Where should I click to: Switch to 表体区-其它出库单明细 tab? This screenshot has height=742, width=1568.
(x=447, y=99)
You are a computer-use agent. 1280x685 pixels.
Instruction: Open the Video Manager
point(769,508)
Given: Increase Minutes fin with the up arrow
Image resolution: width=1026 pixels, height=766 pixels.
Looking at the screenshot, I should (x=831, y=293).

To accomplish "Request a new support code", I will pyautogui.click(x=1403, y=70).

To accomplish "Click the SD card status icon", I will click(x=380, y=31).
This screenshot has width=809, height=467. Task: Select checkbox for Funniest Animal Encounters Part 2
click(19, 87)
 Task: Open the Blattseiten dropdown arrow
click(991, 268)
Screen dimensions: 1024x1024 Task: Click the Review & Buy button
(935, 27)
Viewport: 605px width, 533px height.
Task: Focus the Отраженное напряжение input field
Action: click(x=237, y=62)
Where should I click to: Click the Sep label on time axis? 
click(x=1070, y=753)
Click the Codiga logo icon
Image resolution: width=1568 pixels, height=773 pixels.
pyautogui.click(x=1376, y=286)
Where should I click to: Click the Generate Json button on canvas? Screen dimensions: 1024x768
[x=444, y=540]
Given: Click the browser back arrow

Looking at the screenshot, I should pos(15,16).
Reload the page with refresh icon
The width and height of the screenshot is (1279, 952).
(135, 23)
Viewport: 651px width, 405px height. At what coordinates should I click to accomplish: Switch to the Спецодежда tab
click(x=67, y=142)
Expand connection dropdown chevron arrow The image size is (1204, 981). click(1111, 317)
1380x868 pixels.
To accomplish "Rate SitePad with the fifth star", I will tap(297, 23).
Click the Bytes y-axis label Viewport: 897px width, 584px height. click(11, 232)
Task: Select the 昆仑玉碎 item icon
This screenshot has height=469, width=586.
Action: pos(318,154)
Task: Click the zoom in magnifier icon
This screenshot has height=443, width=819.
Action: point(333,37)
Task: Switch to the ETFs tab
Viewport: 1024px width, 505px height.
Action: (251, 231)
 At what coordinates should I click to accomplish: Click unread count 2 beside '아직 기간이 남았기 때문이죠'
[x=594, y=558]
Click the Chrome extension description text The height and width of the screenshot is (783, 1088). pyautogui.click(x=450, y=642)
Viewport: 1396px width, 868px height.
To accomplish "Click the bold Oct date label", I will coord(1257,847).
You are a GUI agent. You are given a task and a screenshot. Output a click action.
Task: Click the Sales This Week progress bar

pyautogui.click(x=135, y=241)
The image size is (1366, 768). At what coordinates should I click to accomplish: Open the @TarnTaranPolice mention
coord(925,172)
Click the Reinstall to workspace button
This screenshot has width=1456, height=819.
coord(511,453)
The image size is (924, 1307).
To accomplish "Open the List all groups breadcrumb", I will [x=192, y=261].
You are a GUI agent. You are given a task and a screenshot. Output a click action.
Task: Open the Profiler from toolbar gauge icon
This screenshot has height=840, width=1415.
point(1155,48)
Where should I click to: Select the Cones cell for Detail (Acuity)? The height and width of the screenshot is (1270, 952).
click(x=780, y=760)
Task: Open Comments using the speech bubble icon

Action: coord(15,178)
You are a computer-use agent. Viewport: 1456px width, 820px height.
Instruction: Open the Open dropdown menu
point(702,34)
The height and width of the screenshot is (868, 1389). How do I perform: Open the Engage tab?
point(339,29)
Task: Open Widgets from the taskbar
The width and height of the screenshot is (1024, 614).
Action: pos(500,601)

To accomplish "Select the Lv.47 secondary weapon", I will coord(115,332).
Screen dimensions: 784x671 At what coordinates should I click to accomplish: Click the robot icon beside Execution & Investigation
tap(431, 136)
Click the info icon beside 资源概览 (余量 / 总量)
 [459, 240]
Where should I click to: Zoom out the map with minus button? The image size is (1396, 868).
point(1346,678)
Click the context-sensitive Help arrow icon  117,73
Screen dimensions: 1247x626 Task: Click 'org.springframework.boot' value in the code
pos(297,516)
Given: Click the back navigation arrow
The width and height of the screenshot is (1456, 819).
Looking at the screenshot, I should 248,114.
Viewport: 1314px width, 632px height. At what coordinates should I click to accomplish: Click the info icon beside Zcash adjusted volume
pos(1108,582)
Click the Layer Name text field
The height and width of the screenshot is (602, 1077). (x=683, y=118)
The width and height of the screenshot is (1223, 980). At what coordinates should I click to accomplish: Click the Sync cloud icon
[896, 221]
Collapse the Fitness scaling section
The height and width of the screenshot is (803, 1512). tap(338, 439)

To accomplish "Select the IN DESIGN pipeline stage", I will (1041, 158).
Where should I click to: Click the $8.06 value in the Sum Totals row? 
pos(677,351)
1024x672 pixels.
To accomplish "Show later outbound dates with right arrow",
--- --- ---
Problem statement: Rescale the items from the line containing "The image size is (924, 1307)." through the line containing "click(x=780, y=760)" by reproducing every one of those lines, requests included. Multiply each coordinate in the answers by 0.45 and round it to a whole number, with halves rounding up.

Complete output:
The image size is (924, 1307).
To accomplish "Open the List all groups breadcrumb", I will [x=86, y=117].
You are a GUI agent. You are given a task and a screenshot. Output a click action.
Task: Open the Profiler from toolbar gauge icon
This screenshot has height=840, width=1415.
point(520,22)
Where should I click to: Select the Cones cell for Detail (Acuity)? The height and width of the screenshot is (1270, 952).
click(x=351, y=342)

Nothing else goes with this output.